Un film de Mehran Tamadon

L’impossibilité de confronter les bourreaux

Mehran Tamadon a filmé à un moment de sa vie les défenseurs du régime iranien. Mais ayant osé les questionner il lui a été conseillé de ne jamais revenir au pays. Il propose à des exilés installés en France de le questionner à la façon d’un interrogateur idéologique de la république islamique. Ceci afin, un jour, de retourner là-bas et de confronter celui qui l’interrogera à son propre comportement, en lui montrant son film…

La démarche de Mehran Tamadon (réalisateur de "Iranien" en 2014) a au premier abord quelque chose de naïf que le metteur en scène lui même ne semble pas saisir. Peut-être du fait de la construction intellectuelle qu’il s’est fait, peut-être aussi du fait de son caractère idéaliste, d’homme qui espère encore faire changer les choses. Et c’est cet idéalisme, qui cruellement, au fil de l’expérience va s’effacer peu à peu, à l’image de ce sourire ou rire nerveux qu’il affiche alors qu’il commence à se faire bousculer.

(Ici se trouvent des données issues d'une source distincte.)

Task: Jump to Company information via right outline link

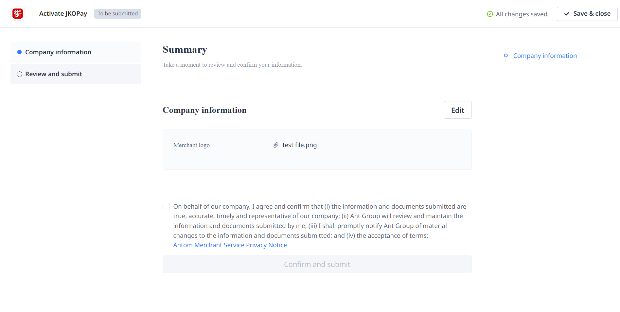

Ce qui intéresse aussi est la manière dont chacun des hommes auxquels il va demander de jouer l’interrogateur finit par se défausser, par peur de devenir le monstre, ou ne montrant pas véritablement le caractère pour cela, et livrent tout de même quelques bribes de leurs expériences personnelles, entre perte de repères temporels, accusations d’espionnage, aveux et donc mensonges forcés censés vous sauver. Mais c’est avec l’actrice Zar Amir Ebrahimi (prix d’interprétation à Cannes en 2022 pourr le troublant "Les Nuits de Mashhad", et vue depuis notamment aux côtés de Dénis Ménochet dans "Les Survivants"), au regard incroyablement dur, s’engageant sans hésitation dans la voie de l’humiliation et de la souffrance physique (par le froid notamment...), nourrie en réalité de sa propre expérience.

La dernière partie du documentaire, en forme d’échange plus ouvert entre eux deux, permet une certaine prise de recul, sur le comportement réel qu’aurait eu un interrogateur, refusant qu’on lui retourne en réponse des questions, critiquant l’utilité pour la société des métiers artistiques ou intellectuels... Malgré le soulagement de la fin de cette éprouvante expérience, une fois donc les séquences les plus malaisantes passées, il fait peut être encore plus froid dans le dos, refermant la porte sur la facilité à se convaincre de sa propre mission et le peu d’espoir qu’il reste dans un changement possible.